◆ Aim of the task:
Using the listing below, retype exactly the lines starting at the one with "The height and width of the screenshot is (408, 784)." and ending at the one with "You are a computer-use", and include both.

◆ Supplied records:
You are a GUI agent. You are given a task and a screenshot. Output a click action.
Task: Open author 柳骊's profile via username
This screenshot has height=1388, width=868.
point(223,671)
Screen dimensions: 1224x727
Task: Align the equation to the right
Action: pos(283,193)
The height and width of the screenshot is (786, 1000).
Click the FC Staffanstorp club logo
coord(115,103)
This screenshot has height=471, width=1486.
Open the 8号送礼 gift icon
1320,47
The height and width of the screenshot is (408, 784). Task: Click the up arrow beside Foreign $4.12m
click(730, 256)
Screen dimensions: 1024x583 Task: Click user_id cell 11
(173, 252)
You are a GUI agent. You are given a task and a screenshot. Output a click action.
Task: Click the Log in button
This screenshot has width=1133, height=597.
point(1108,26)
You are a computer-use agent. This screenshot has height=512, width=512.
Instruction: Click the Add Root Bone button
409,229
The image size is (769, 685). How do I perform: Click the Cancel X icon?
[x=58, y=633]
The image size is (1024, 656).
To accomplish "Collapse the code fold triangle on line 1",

◆ Response area:
The height and width of the screenshot is (408, 784). Task: Click the up arrow beside Foreign $4.12m
click(730, 256)
Screen dimensions: 1024x583 Task: Click user_id cell 11
(173, 252)
You are a GUI agent. You are given a task and a screenshot. Output a click action.
Task: Click the Log in button
This screenshot has width=1133, height=597.
point(1108,26)
You are a computer-use agent. This screenshot has height=512, width=512.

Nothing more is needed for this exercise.